November 19, 2007
That is, the Society for Literature, Science, and Arts ’07 conference, CODE, vis-a-vis the AAAI Fall Symposium on Intelligent Narrative Technologies (INT).
Recently I participated in a conference in Portland, Maine, the SLSA ’07: CODE, and then, the next weekend, the AAAI 2007 Fall Symposium on Intelligent Narrative Technologies in Alexandria, Virginia. Andrew has already offered very detailed notes about the AAAI symposium, but I wanted to mention, more briefly, a few things about both of these interesting events.
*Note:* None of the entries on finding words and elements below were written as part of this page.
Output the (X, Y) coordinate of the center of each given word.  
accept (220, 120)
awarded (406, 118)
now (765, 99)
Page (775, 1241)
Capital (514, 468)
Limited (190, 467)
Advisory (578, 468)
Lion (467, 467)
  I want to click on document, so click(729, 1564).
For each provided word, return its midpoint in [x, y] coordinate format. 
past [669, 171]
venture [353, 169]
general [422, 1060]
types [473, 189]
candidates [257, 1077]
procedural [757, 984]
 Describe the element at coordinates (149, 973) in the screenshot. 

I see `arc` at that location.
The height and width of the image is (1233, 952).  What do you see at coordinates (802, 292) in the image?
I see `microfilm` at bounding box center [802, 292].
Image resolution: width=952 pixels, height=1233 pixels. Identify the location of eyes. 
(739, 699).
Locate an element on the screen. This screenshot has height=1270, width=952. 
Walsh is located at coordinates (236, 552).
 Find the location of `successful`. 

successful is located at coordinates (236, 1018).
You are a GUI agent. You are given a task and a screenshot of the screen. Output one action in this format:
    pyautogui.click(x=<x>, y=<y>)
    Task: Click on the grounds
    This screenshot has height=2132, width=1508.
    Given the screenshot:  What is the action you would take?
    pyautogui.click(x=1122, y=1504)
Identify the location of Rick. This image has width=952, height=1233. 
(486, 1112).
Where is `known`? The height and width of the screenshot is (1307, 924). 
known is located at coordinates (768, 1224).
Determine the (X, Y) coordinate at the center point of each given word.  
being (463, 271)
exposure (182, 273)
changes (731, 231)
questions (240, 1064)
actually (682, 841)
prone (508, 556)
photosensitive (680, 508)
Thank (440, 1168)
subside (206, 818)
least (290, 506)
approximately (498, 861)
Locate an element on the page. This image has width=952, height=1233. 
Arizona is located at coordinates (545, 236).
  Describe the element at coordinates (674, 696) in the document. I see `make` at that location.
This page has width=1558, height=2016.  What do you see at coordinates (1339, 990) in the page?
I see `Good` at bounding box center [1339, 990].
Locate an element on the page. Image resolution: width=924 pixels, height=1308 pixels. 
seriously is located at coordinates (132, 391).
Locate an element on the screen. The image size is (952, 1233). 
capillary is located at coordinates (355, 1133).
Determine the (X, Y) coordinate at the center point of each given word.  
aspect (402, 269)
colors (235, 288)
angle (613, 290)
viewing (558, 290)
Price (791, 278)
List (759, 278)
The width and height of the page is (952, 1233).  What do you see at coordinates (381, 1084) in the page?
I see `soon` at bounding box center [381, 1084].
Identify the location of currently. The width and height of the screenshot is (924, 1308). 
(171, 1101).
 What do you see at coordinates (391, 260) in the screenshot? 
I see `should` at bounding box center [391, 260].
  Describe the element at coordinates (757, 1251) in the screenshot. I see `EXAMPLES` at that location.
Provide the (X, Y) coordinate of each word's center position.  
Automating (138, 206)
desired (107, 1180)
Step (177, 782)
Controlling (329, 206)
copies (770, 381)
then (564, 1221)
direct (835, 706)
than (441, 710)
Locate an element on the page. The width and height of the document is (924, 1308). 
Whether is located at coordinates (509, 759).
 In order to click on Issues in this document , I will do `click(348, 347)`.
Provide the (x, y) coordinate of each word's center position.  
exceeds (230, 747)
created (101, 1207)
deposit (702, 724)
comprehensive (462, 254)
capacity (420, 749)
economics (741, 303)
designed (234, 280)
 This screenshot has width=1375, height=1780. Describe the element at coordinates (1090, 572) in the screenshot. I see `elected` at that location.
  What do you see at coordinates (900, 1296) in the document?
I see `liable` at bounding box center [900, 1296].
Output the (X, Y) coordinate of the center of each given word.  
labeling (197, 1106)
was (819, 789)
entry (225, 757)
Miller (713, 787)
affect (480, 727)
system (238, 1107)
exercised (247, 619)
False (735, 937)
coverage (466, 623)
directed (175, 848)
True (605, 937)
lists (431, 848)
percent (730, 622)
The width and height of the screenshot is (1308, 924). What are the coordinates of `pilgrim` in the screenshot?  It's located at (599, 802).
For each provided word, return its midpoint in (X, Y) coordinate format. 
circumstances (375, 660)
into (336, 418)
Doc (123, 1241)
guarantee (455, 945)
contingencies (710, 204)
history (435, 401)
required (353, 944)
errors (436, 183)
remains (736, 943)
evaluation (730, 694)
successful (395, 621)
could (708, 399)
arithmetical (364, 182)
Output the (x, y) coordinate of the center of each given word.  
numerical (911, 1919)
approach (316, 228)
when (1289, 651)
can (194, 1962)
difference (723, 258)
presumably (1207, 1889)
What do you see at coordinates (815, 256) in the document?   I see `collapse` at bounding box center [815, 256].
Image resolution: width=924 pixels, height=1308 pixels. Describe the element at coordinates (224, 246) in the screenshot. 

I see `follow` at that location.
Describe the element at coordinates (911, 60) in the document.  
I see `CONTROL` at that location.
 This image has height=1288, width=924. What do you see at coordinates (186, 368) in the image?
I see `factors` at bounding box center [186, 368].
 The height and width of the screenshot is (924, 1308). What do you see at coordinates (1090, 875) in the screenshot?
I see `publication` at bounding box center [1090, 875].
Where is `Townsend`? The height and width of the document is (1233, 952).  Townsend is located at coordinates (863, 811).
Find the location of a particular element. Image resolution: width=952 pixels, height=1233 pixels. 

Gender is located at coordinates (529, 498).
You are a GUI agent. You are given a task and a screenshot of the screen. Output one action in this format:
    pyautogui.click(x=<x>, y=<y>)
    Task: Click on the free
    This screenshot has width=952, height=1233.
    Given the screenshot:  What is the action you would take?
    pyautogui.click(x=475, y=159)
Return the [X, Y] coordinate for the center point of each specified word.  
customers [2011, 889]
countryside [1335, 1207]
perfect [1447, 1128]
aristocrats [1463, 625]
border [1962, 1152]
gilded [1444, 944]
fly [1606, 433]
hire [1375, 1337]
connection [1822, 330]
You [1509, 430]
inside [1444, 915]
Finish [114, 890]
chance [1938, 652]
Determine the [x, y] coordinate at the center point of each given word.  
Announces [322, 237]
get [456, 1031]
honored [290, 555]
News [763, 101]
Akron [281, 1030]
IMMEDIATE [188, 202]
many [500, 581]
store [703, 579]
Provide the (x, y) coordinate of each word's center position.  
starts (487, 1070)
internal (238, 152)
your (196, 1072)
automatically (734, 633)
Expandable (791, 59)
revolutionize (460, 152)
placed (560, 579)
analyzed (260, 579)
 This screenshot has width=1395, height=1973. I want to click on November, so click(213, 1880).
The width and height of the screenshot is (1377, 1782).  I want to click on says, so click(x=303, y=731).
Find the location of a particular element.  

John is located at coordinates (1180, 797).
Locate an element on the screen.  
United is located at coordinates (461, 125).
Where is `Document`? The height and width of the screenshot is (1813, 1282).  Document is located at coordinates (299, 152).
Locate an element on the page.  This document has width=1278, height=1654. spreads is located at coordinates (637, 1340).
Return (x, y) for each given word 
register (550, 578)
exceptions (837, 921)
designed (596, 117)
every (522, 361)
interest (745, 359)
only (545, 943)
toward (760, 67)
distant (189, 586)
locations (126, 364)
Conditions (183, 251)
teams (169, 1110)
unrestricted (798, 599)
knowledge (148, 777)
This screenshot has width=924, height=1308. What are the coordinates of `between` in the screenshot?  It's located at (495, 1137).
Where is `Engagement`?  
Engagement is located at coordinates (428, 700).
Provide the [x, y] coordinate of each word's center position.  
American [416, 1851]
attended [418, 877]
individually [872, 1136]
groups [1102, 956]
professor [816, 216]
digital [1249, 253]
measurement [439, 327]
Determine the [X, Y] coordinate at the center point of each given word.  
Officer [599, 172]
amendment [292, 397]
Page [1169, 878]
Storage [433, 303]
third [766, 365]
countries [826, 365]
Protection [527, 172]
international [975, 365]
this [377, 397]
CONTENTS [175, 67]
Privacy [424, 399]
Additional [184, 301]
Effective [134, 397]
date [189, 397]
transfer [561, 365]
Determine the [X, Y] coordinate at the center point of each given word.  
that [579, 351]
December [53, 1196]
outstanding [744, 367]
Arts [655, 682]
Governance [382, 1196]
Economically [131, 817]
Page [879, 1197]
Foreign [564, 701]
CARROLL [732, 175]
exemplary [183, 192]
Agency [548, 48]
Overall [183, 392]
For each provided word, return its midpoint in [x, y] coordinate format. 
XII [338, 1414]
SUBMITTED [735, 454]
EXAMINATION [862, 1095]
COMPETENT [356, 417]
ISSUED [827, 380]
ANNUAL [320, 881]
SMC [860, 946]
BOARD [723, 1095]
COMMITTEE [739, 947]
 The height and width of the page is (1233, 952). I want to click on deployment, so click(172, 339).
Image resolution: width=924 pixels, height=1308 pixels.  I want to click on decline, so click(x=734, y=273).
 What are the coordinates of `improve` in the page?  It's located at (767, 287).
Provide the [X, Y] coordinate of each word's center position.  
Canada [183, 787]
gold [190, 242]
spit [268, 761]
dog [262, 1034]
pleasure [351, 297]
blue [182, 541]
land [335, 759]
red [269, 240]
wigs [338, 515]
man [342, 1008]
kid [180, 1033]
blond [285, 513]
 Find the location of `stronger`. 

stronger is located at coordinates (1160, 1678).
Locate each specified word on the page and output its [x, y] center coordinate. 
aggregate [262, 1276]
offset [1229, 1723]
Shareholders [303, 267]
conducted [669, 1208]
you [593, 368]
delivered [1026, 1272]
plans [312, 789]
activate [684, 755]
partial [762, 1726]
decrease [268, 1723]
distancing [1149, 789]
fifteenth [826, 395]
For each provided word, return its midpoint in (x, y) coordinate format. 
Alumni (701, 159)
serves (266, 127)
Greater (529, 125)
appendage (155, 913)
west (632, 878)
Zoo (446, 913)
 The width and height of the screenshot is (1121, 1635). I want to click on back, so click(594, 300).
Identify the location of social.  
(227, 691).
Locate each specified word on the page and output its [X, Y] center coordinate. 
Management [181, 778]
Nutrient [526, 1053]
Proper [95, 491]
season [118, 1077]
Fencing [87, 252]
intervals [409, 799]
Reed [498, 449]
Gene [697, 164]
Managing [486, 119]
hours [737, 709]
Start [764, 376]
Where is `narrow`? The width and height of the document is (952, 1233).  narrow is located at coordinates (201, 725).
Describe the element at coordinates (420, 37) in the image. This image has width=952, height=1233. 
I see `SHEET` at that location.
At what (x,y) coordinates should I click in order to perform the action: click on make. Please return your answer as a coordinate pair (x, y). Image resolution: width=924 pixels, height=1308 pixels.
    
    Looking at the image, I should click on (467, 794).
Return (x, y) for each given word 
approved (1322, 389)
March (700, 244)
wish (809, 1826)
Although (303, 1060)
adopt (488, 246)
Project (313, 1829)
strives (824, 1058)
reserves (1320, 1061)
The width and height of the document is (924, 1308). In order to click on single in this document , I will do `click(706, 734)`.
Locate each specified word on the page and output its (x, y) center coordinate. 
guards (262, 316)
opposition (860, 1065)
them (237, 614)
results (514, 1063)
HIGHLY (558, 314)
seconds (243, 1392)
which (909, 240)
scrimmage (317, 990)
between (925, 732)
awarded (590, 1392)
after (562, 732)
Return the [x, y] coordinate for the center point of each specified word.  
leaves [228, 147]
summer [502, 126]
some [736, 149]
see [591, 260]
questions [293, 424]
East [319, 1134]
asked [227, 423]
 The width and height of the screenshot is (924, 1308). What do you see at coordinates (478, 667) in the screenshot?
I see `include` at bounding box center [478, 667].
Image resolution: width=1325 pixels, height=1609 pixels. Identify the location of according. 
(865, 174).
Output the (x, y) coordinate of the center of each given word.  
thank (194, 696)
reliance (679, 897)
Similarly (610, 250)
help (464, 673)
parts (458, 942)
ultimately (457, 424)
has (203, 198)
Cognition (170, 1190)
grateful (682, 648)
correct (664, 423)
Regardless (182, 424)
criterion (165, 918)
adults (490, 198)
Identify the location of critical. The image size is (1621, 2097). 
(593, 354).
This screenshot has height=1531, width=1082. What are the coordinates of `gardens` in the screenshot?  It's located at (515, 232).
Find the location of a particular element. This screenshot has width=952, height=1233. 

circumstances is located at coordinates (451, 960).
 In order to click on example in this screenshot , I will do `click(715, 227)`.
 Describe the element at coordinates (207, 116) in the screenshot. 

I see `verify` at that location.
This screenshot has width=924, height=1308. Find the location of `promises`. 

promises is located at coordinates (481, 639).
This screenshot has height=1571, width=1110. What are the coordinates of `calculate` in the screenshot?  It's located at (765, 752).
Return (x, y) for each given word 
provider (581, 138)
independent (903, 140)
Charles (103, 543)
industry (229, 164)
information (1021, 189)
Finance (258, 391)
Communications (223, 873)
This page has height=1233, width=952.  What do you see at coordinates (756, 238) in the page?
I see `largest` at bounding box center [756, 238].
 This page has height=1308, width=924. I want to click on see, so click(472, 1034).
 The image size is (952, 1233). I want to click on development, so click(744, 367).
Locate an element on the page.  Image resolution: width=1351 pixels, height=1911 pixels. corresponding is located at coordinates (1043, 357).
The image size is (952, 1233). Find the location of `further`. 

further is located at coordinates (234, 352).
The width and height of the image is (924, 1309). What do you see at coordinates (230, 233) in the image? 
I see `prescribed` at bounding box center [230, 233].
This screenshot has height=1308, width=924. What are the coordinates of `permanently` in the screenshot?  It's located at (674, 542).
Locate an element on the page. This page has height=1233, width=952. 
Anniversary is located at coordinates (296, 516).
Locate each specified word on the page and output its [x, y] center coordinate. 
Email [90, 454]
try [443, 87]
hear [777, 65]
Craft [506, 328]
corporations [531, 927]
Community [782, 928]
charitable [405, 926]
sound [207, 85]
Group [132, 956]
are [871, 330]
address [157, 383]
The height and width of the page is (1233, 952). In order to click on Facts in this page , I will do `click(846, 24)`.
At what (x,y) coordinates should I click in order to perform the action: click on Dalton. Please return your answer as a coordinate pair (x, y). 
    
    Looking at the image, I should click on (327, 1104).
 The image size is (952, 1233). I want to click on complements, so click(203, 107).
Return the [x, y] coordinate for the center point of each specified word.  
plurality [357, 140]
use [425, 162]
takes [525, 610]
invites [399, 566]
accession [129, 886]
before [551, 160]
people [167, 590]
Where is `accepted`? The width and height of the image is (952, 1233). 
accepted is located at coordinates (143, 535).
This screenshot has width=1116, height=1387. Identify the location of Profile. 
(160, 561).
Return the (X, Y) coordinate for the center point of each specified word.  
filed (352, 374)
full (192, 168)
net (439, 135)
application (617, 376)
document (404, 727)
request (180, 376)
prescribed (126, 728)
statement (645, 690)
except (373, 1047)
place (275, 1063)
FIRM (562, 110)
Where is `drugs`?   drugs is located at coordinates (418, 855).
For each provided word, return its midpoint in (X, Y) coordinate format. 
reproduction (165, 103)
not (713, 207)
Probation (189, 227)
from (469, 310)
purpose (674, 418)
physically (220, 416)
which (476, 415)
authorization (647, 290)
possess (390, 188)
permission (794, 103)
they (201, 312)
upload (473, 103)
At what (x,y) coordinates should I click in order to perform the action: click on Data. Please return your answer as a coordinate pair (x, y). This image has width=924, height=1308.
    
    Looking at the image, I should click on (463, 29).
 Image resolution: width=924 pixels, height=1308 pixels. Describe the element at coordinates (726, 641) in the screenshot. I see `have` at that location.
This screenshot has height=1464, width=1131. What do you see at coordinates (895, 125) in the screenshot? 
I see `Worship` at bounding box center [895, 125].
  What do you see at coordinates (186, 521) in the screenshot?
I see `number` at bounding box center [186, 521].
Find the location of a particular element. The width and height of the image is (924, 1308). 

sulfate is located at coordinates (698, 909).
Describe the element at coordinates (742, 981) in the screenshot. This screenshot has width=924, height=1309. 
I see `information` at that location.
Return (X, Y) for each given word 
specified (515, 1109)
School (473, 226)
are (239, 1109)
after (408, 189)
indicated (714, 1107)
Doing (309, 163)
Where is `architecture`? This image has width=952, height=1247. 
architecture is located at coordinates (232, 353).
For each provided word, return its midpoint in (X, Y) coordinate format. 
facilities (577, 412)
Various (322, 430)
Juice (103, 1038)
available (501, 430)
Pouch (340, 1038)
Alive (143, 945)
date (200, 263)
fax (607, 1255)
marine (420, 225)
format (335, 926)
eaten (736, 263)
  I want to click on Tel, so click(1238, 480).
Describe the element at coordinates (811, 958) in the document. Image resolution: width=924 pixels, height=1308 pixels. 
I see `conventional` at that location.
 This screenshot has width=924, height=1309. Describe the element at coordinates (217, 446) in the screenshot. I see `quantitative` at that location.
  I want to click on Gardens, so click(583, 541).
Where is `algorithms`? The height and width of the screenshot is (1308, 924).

SLSA was focused on code of various sorts, both “wet” and “dry” – that is, from the biological to the really boring stuff, the computational. This was a wide-ranging conference, but a humanities conference, so the norm seemed to be for people to read their papers. John Cayley, Bill Seaman and Daniel Howe, and several others who presented did not, to good effect. I certainly didn’t read a text when presenting my and Michael’s work. Rather, I invited the group to play Hammurabi and to think about modifying the code. This, I hope, helped us understand more about how code functioned as part of one’s experience of computing in the 1970s. I particularly enjoyed Kate Hayles’s keynote speech, which went through various computational methods of cognizing and took the position that the history of literature was the history of the description of consciousness, or, more narrowly, cognition. Brian Massumi, well-known as the translator of Deleuze and Guattari’s major works into English, was the other keynoter. I was very glad that the conference sessions were centrally located (they were not in New York City the last time around) and that there were opportunities to talk with other conferencegoers. At one point, there was even a chance to throw one’s laptop into John Cayley’s Imposition and have it participate in that piece.
The AAAI Fall Symposium drew mainly computer scientists, even though AI is itself an interdiscipline. While the presentations varied from the highly mathematical to the more “position paper” type of offering, they were pretty much all clearly communicated – even though no one read a paper. The symposium was a different sort of setup from SLSA, with everyone attending the same sessions throughout. AAAI had a demo session where people attended their projects, discussed them, and sometimes showed them off; this was a contrast to the digital media room at SLSA, which was set up more like a book exhibit. I have to note that I prefer the demo session concept, which allows for interaction with the people who developed the systems. The improv acting session at the end was a great experience – one that I hope my not-very-performatively-inclined self will never repeat, but a good one to have had in thinking about interactive drama. SLSA certainly managed to accommodate a broader, more interdisciplinary group, perhaps simply because of the size of the conference but perhaps because full papers were not required and membership and registration is significantly less costly. I certainly think it’s worthwhile to have both the more focused symposium and the more open, multi-track conference, but in either case, cost can be a real barrier to interdisciplinary participation.
The SLSA 07 materials repository – a very nice thought by the conference organizers – contains some material that presenters have uploaded. The AAAI INT proceedings are available for purchase, or will be – presumably through this page. I sort of think that it would advance artificial intelligence if the Association for the Advancement of Artificial Intelligence posted them on the Web for free, as is customary in 2007. Anyway, thanks to that organization, and to SLSA, and to the organizers, for two fine events.